The Irish Co-operative Organisation Society (ICOS) has described the government commitment in Budget 2025 to advance an income volatility measure for the farming and the dairy sector as a “step in the right direction”.

The Minister for Finance today (Tuesday, October 1) acknowledged in Budget 2025 the concerns voiced by farm organisations about the future viability of family farms because of fluctuating and declining incomes.

Minister Jack Chambers told the Dáil: “I am aware that there can be income instability in the farming sector in general, and the dairy sector more specifically.

“I am keen to advance an income volatility measure to support the farming sector for consideration in advance of next year’s budget.

According to Minister Chambers his “officials will work with the Department of Agriculture, Food and the Marine (DAFM) in progressing proposals for consideration”.

ICOS is the policy and representative body for co-operatives in Ireland, providing guidance, support, and advocacy for co-operative enterprises across the country.

Since 2016, ICOS stated it has called on the government to introduce an income volatility measure for the dairy sector.

The taxation measure proposed by ICOS, would enable a farmer to use periods when market returns are higher to create a modest “rainy-day” fund, to support them during periods when market returns are weaker.

The ICOS proposal known as “5-5-5” would allow a farmer to voluntarily defer up to 5% of their gross receipts in any one year. 

The society stated that deferred funds can be drawn down at any time within five years, and subject to income tax at the time of draw down, and would work alongside current five year income averaging.

“There is no reason why the government could not have provided a firmer commitment in this year’s budget.
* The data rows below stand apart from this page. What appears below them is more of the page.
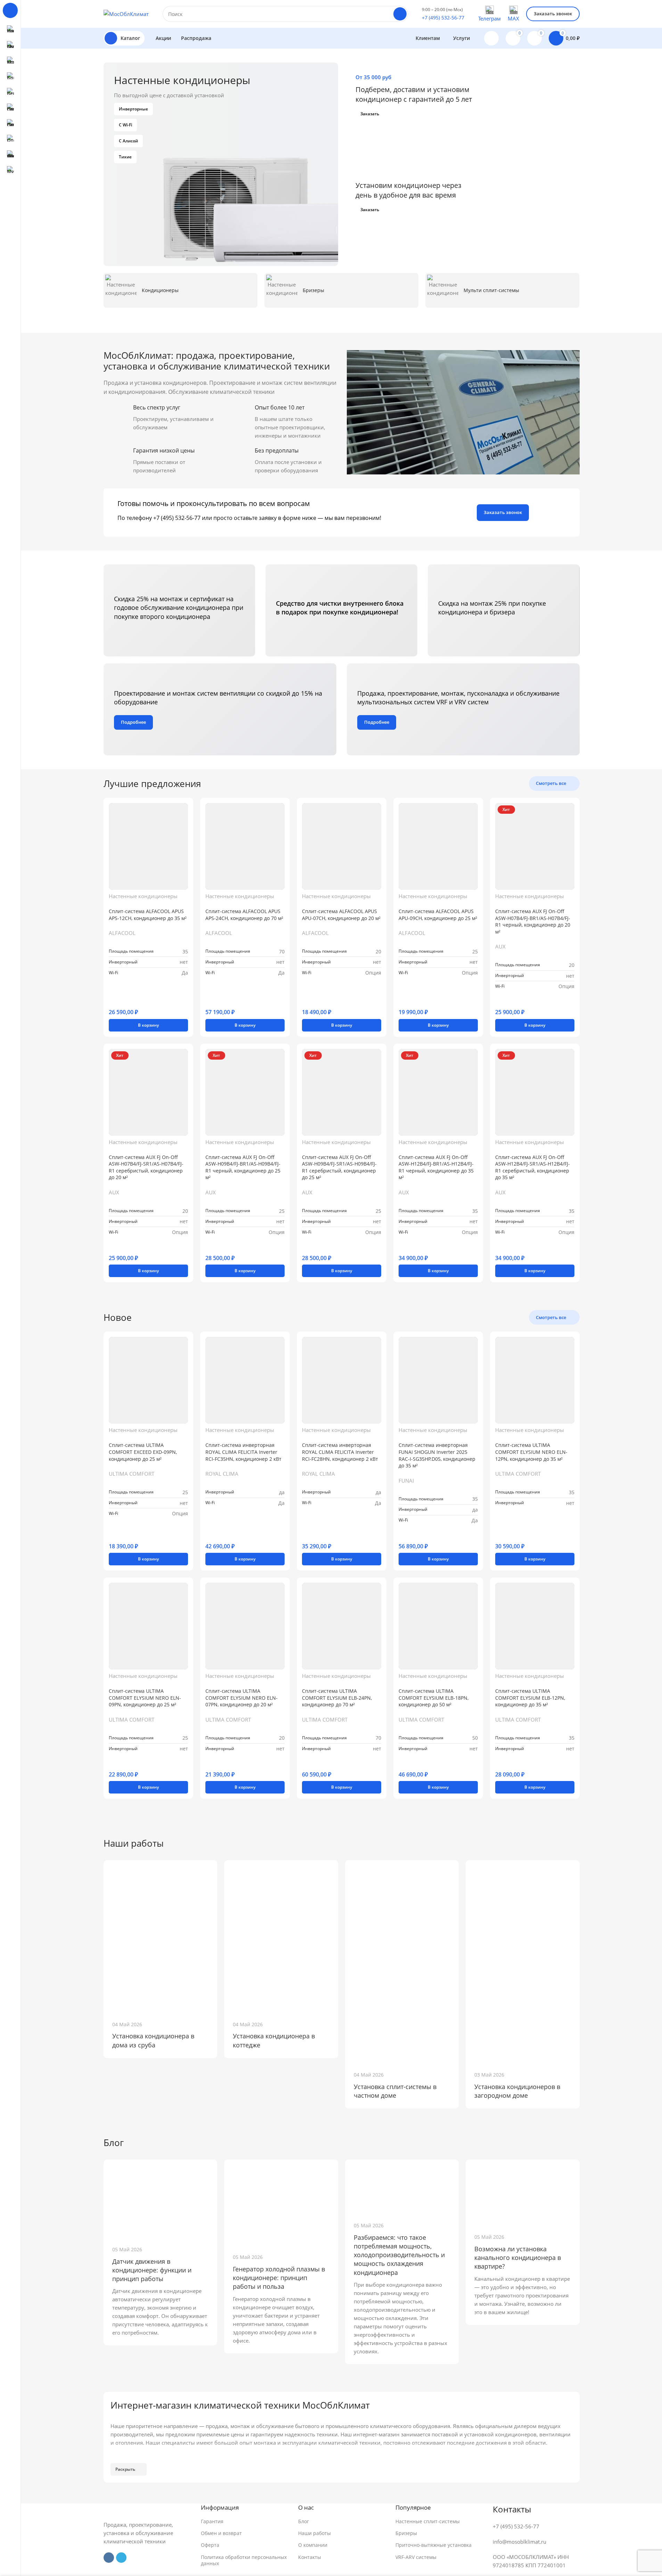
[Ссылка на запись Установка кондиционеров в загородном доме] (523, 1961)
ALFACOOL (122, 932)
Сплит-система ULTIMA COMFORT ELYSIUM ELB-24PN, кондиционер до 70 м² (337, 1698)
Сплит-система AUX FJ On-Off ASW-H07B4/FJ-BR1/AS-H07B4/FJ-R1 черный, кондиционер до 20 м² (532, 921)
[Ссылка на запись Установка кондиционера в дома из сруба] (161, 1936)
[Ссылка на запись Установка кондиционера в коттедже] (281, 1936)
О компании (312, 2545)
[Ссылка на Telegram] (121, 2557)
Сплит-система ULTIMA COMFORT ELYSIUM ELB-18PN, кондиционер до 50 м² (433, 1698)
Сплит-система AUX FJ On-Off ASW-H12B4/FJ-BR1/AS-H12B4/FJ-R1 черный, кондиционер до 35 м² (436, 1167)
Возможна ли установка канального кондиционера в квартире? (517, 2257)
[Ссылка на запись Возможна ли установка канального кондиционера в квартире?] (523, 2192)
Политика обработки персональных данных (244, 2559)
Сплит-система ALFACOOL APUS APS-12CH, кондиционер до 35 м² (148, 914)
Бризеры (406, 2533)
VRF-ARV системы (415, 2556)
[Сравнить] (111, 998)
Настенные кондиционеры (143, 896)
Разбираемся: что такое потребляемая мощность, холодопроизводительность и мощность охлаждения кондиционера (399, 2255)
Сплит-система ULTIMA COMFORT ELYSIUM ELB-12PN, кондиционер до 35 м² (530, 1698)
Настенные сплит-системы (427, 2521)
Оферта (210, 2545)
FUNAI (406, 1480)
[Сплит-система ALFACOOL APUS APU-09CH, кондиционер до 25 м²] (438, 846)
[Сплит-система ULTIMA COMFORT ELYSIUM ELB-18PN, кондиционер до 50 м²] (438, 1626)
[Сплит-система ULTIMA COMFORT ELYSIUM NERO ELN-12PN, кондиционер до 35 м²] (534, 1380)
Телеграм (489, 18)
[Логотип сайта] (126, 13)
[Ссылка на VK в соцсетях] (109, 2557)
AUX (500, 946)
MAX (513, 18)
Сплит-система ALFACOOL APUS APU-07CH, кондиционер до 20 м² (341, 914)
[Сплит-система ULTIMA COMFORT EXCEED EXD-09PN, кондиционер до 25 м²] (148, 1380)
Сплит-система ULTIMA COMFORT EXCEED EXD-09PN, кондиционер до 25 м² (143, 1452)
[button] (148, 1025)
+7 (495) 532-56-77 (443, 17)
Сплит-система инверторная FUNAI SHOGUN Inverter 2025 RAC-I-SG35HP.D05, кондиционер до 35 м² (437, 1455)
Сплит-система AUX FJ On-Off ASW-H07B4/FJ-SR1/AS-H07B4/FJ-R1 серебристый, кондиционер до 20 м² (146, 1167)
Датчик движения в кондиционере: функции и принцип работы (151, 2270)
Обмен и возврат (221, 2533)
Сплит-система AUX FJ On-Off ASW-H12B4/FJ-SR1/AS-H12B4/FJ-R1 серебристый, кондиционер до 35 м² (532, 1167)
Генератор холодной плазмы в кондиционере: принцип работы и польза (279, 2278)
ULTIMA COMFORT (131, 1473)
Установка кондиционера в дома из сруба (153, 2040)
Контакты (309, 2556)
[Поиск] (400, 13)
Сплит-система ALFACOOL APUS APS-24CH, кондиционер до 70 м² (244, 914)
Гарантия (212, 2521)
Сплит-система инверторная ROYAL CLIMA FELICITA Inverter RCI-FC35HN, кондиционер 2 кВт (243, 1452)
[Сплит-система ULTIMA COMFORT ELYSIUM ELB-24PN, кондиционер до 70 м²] (341, 1626)
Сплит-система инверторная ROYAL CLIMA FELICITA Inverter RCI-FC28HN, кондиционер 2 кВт (340, 1452)
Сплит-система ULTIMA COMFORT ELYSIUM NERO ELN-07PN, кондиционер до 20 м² (241, 1698)
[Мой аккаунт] (491, 38)
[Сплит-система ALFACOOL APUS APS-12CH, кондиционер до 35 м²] (148, 846)
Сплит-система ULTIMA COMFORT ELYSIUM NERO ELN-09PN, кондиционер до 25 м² (145, 1698)
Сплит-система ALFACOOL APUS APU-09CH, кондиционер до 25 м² (438, 914)
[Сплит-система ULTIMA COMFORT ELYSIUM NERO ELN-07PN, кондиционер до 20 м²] (245, 1626)
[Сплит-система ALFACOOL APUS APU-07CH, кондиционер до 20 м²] (341, 846)
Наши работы (314, 2533)
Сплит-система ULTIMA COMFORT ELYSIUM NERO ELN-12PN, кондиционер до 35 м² (531, 1452)
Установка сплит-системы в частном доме (395, 2090)
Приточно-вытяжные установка (433, 2545)
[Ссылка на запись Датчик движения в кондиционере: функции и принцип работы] (161, 2198)
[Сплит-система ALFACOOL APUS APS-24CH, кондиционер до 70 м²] (245, 846)
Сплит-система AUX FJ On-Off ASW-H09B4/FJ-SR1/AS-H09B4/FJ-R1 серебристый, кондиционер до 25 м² (339, 1167)
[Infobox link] (181, 290)
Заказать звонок (553, 13)
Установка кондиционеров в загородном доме (517, 2090)
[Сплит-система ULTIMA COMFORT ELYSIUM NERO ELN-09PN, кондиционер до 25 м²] (148, 1626)
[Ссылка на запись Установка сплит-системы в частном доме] (402, 1961)
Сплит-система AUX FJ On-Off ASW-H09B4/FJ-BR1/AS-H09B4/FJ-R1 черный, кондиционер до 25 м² (242, 1167)
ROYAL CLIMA (221, 1473)
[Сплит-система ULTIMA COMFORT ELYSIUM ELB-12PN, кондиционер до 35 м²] (534, 1626)
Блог (303, 2521)
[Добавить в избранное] (120, 998)
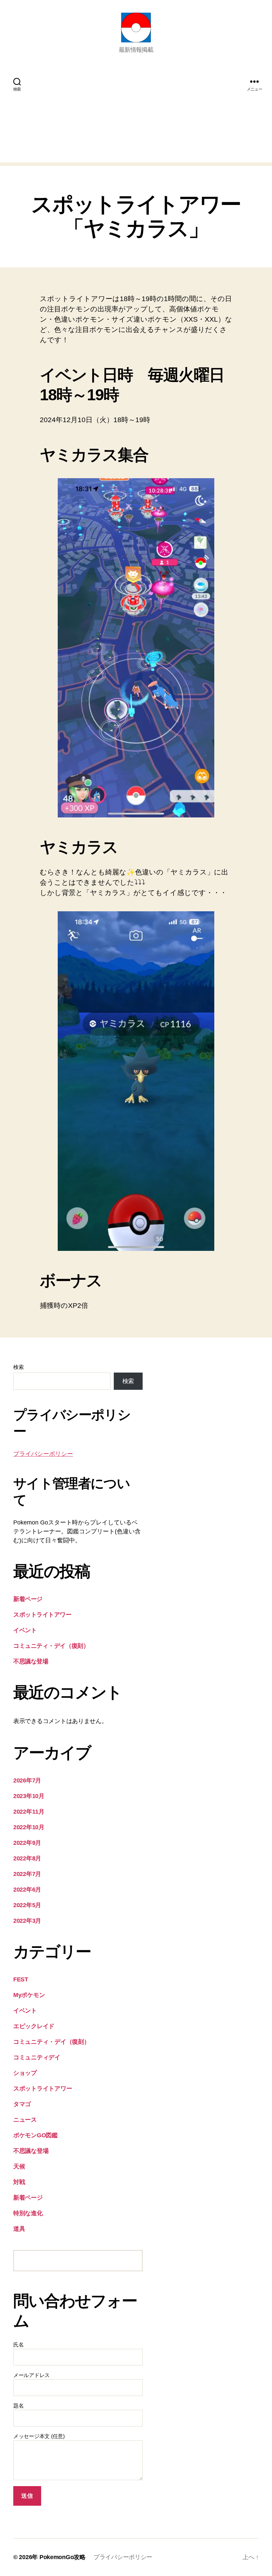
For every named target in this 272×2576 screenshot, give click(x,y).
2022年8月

Nevertheless, the commitment to advance the proposal is a welcome step forward,” a statement from ICOS said.

ICOS stated it is confident that any legal or regulatory issues regarding deferred income can be addressed, from a farmer, co-op and revenue perspective.

The society said: “We have made several submissions to the government based on the precedent set by the milk quota regulations and the operation of client accounts across multiple sectors.

“We look forward to engaging further with the Department of Finance and Department of Agriculture, Food and Marine on this important issue for milk suppliers and the dairy co-operative sector,” it added.

Meanwhile, Food Drink Ireland (FDI), the Ibec group representing the food and drink sector, has welcomed the government’s announcement in Budget 2025 to unlock €1.5 billion from the National Training Fund over the coming years. 

FDI deputy director, Linda Stuart-Trainor said: “With almost 165,000 people employed in the agri-food sector, a skilled labour force is key to our ability to produce world-class food and drink products.

“The government has made an important commitment to unlocking the National Training Fund.

We are eager to collaborate on the rollout through additional funding for apprenticeships, an Upskilling Incentive Scheme for SMEs and fostering a green talent pipeline, as the sector continues to invest in sustainable technologies and processes,” she added.